Introduction to Sentence-BERT (SBERT)

In October 2019 Google announced a new AI-based technology called BERT to further improve their search results.

BERT stands for 'Bidirectional Encoder Representations from Transformers' and is a language representation model which was trained with 3.3M English words.

The huge difference between BERT and earlier versions of language models is that BERT 'understands' the context in which a word is used. To make this a bit clearer, let’s look at the following two example sentences.

"Bob is running a marathon."
"Bob is running a company."

It is easy for a human reader to understand that running has a completely different meaning in these examples, but for machines this task is far from trivial.

Early models which were widely used until 2018 would have put both cases of 'running' into the same semantic box of 'walking fast', because it would be the most common usage.

BERT on the other hand looks at the context of words before encoding their meaning into ones and zeros. This makes it a much more accurate and powerful algorithm for encoding natural languages.

For BERT, it is clear that 'running' in example 2) implies that Bob leads a company and has nothing to do with the act of walking.

After understanding what makes BERT so special, it is easy to see the value behind this technology for Google’s search algorithms.

'How BERT helps Google Search understand language' - Google

Not only does it improve the understanding of words in user inputs, but it also helps Google understand more natural user queries. In 2022, you don’t have to explain your grandparents keyword-based search anymore.

With the help of BERT, Google learns to understand whole sequences and their semantic connections.

Nowadays, you can ask a question like 'What is the name of the movie where the little boy sees ghosts?' and get 'The Sixth Sense' as the first result, which is a perfectly fitting, and in this case correct, answer.

Sentence-BERT (SBERT)

As good as it sounds, BERT is still not a solution for every kind of semantic search problem.

Although it is a superb way to encode the meanings of words in a query, it doesn’t perform well when it comes to comparing similarities of whole sentences.

Reimers and his colleague Gurevych, the authors of the Sentence-BERT paper, realized this early on and explain the problem with the following statement:

"Finding the most similar pair in a collection of 10,000 sentences requires about 50 million inference computations (~65 hours) with BERT. The construction of BERT makes it unsuitable for semantic similarity […]."

A few modifications and some more fine-tuning for semantic textual similarity help Sentence-BERT cut those 65 hours to about 5 seconds, which is an incredible performance boost.

The difference to regular BERT is the idea to go one abstraction level further and encode the semantic meaning of the whole sentence instead of only encoding the individual words.

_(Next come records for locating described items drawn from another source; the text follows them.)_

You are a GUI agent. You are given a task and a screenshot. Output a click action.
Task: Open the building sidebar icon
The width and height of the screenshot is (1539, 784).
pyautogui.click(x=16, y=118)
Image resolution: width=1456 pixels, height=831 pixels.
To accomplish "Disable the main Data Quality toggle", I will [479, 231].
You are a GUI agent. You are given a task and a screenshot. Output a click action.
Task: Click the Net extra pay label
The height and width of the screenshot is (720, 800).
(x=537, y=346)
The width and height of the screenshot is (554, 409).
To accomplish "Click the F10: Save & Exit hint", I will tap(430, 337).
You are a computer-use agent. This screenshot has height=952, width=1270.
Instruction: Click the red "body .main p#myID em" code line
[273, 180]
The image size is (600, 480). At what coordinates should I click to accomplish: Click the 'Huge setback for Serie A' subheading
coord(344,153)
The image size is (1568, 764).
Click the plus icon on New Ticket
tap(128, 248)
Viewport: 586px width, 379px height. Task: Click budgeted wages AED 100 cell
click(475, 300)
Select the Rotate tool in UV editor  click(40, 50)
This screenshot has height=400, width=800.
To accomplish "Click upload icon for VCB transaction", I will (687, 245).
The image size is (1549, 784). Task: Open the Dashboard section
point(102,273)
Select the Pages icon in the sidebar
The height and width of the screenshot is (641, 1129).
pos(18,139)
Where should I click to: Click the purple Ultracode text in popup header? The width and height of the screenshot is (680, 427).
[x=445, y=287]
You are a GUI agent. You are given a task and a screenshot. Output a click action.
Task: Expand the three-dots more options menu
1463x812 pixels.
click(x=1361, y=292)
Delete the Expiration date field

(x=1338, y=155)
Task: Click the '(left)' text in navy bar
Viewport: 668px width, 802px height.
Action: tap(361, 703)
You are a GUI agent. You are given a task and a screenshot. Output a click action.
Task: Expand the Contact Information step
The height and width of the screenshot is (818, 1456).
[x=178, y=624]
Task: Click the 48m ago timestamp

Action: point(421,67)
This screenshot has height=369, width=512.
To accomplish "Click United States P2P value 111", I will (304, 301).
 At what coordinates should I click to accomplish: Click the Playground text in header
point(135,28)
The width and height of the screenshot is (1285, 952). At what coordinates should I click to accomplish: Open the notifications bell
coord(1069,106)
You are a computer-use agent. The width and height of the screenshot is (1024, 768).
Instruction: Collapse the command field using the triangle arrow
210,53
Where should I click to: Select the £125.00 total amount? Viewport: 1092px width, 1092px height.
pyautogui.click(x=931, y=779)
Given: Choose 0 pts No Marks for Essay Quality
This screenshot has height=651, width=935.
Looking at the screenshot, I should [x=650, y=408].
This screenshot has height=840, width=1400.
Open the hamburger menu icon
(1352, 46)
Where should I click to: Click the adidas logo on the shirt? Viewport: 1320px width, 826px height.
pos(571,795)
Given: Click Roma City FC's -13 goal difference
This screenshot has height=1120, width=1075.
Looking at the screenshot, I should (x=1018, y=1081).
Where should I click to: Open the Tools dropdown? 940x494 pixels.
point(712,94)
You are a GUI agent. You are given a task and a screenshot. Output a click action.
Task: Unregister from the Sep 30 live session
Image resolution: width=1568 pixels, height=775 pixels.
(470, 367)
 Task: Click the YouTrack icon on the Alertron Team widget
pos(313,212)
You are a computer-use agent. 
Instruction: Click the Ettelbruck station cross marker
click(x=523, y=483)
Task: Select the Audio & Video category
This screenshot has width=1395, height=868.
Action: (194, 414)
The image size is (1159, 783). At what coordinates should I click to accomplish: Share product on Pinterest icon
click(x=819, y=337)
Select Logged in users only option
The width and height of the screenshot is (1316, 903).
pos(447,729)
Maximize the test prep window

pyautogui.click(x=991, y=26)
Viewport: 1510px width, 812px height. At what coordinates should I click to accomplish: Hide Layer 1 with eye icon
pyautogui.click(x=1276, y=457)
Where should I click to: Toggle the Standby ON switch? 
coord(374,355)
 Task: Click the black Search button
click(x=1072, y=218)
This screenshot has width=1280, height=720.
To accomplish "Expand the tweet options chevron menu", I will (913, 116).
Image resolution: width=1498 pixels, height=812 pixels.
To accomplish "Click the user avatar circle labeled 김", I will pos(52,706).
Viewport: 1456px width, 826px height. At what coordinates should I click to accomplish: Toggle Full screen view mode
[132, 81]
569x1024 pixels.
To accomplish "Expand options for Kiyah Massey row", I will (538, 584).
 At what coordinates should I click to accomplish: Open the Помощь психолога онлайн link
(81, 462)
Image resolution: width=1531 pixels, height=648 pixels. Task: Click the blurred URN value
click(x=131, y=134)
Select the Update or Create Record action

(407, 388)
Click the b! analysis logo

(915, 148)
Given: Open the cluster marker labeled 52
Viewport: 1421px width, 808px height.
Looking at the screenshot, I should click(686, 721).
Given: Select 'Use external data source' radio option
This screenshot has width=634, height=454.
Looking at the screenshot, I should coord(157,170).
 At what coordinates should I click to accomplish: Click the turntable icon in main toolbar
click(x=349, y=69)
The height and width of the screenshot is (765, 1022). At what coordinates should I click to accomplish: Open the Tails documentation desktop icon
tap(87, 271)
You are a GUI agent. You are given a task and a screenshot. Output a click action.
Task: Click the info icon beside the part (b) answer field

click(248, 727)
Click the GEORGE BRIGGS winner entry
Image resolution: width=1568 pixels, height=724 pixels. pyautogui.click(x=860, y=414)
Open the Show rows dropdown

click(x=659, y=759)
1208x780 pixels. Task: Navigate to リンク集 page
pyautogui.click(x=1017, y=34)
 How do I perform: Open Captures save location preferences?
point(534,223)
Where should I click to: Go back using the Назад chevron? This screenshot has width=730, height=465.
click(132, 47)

The system's core still builds on the standard pre-trained BERT algorithm and derives its semantic power from it.

So, in a scenario where you want to find the most similar headlines to a given one, you are better off utilizing the SBERT algorithm.

At first glance this information might not seem valuable in the scope of SEO, but with new algorithms on the rise like SMITH, which works similar to BERT but looks at longer contexts on document scale, getting a feel for SBERT might be a good thing to do.

Fortunately, I conducted an experiment with SBERT to give you some insights and shed some light on the capacities of BERT-powered architectures.

Using SBERT to find similar asked questions

Given that we now know SBERT is much faster when it comes to comparing sentences, we will use this knowledge to identify questions from a database which are similar to a new question asked by the user.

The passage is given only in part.